And then… he had gone back, begrudgingly, not even sure why he was visiting a man he knew he hated, a man who no longer consistently recognized him or knew his own name. And after that visit, he had come back again the next month. And the next.

“You were the only person I could talk to,” Loki murmured. “There was no one on Asgard I trusted enough to reveal myself to. And even if I had, who can a king talk to about the state of his realm and the burden of rule, but another king?”

“A queen, typically.”

“Yes, well, that option wasn’t exactly open to me while I was pretending to be you.” Then Loki snorted. “Though honestly, given how unshocked everyone at court was when Thor forced me to reveal myself, now, I have to wonder. I knew partway through my ‘reign’ that people knew something was amiss with the king, but all the rumors I heard seemed to chalk it up to Odin becoming senile. That’s where the idea came from,” he added, “to hide you among the old of Midgard.”
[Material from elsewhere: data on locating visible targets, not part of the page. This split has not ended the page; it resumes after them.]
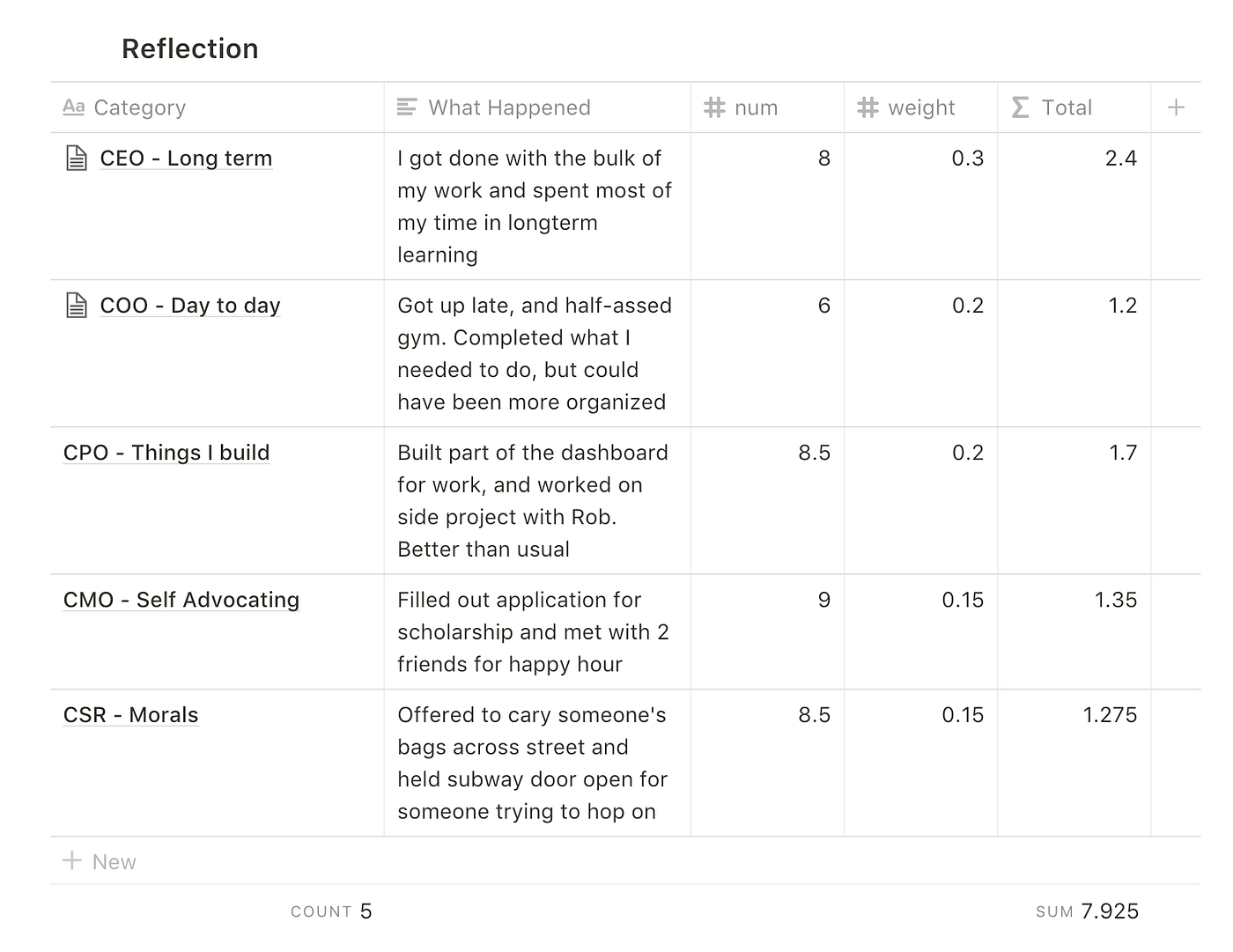1233x952 pixels.
Task: Open the weight column header options
Action: coord(921,107)
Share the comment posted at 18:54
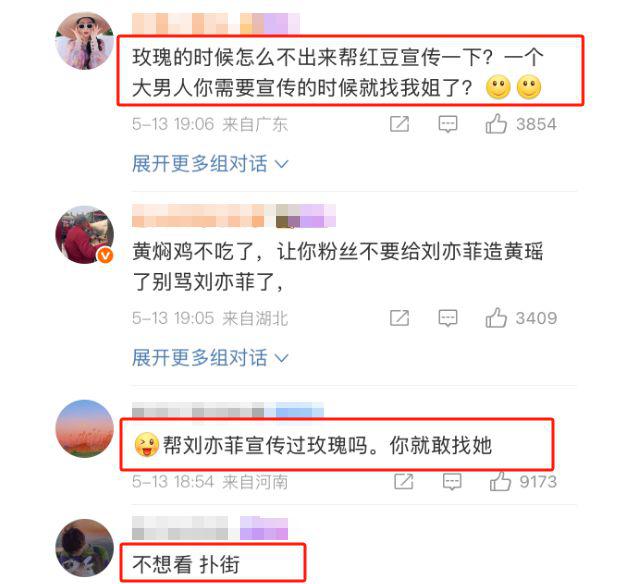The image size is (630, 584). 404,482
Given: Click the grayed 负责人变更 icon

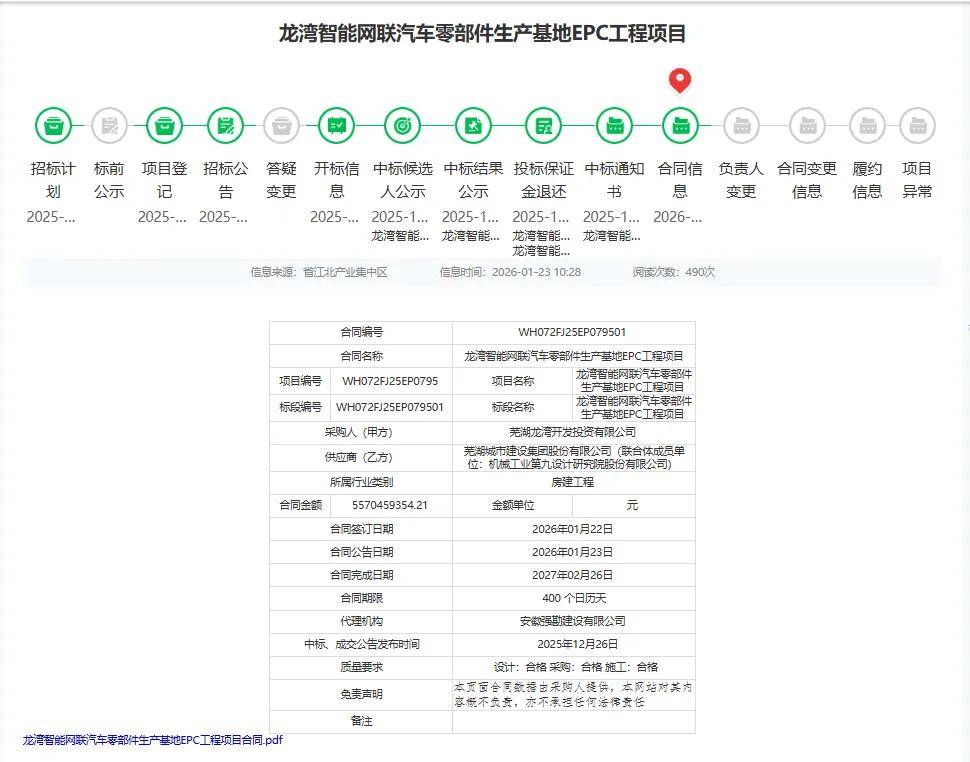Looking at the screenshot, I should click(741, 126).
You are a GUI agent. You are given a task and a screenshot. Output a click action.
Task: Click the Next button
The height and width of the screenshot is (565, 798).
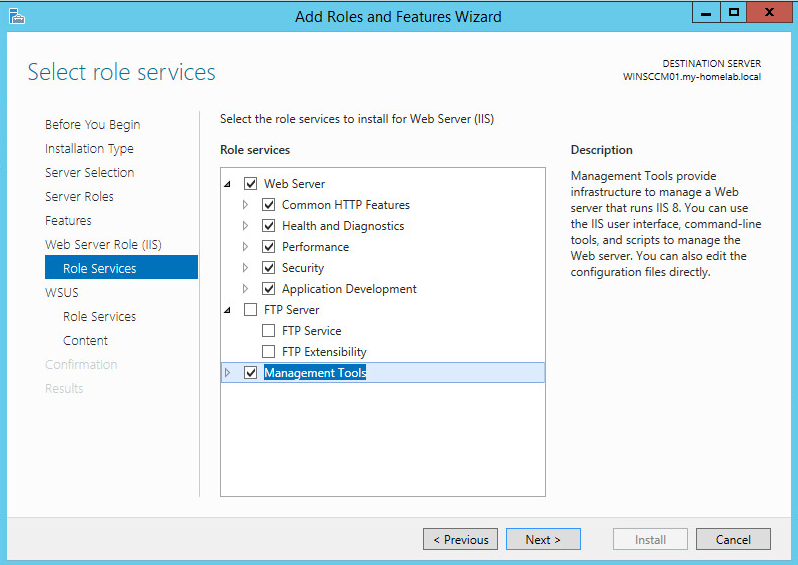pos(542,540)
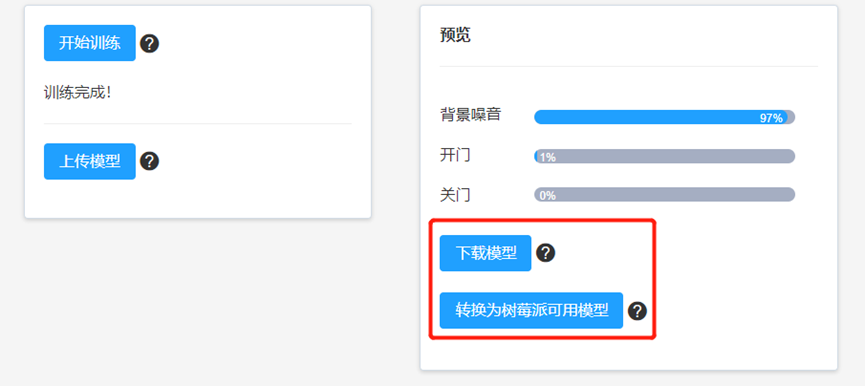This screenshot has width=865, height=386.
Task: Select the 开门 class label
Action: point(455,155)
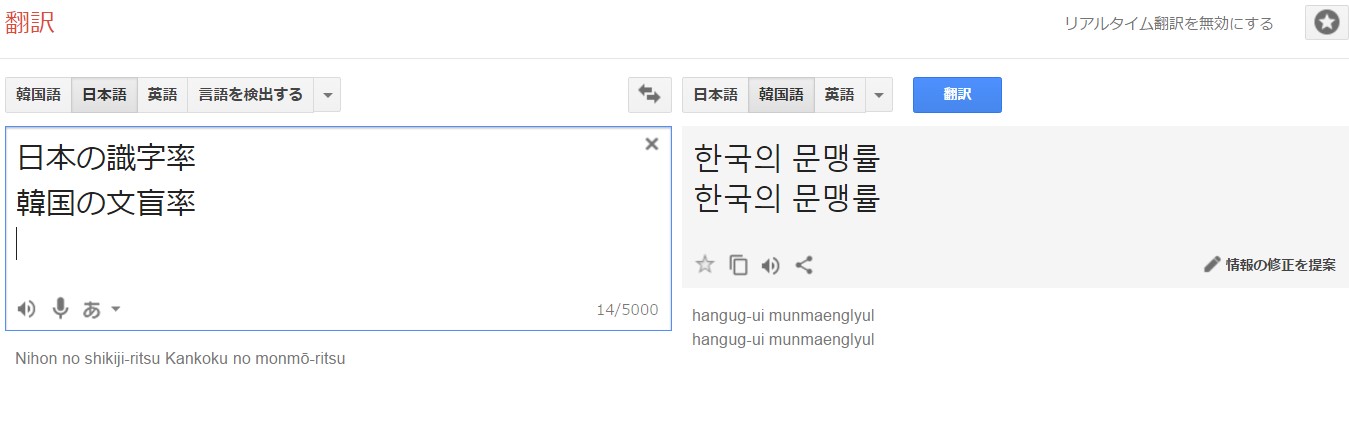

Odin chuckled appreciatively. “Clever boy.” His amusement faded quickly. “I remember when all your cleverness and mischief was directed at making people laugh.”

“…That was a long time ago.”

“I know.” Odin seemed to wish to say more, and then to think better of it. Or perhaps, to lose his courage. “You have a last task to perform.”

Ah, so here it was. This was the test Loki had to pass. “Which is?”

“You have a decision to make. You can stay here, if you like. With me. Frigga is waiting for us just beyond that rise.” Odin nodded his head at a gentle roll of grass in the distance, and Loki turned and looked hopefully, straining for even a glimpse of his mother’s form. “Or I can restore you to life, and you can return to Thor and help our people find a new home.”

“Restore...?” Loki’s head spun. “ _How?_ ”

Odin spread his hands. “You were right to say that Thanos is no god. Anyone can destroy life. Not all can restore it. But I am still an All-father, and whomever that power choses, it does not forsake, not even in death.”

“Then why not help Thor yourself, if you still have so much power? Why not let me rest? I’m so… so _tired_ of all of it.”

“In sending you back, I am helping Thor. This is a time of great trial for him. He needs you, Loki. Needs your strength, your cleverness, your loyalty. The love of his brother.”

Something writhed in Loki's gut. Something hot and angry. “When Thor needed the strength and wisdom of his father, you abandoned him. Just as you abandoned me when I most needed your love and compassion.”

“I had no wish to die,” said Odin sharply. “Do you think I planned to slip away and leave you both to face your sister alone? I grieved to do it!”

“Oh, you _grieved..._ ”

“Why do you twist my words?”

The echo of that night in the vault sent a shockwave through Loki, and as it had that night, something snapped.

“You could have told us the truth!” he exploded, hurling a dart of fiery seidr at his father. Odin parried it easily but was plainly stricken by the attack. “Both of us, all of it! You brought us up on fairy tales and pretty promises, and now we have nothing! No home, no people, just your legacy of bloody conquest and shame in your children. You took me away from my birth family, locked me away from my adopted family, and then just when Thor and I needed your help, you abandoned us both.”

The torrent of vitriol took its toll on him, or else in this place of the dead, there was no need any longer for walls between fathers and sons. Loki sank to his knees in the grass, crying. “All I ever wanted was to be equal with Thor in your eyes, but I was never enough. And now you won’t even let me stay dead, because of Thor.”

He felt Odin’s hand touch his head, and then hesitantly begin to stroke his hair, and his first impulse was to push his father away… but he did nothing. He only wept. 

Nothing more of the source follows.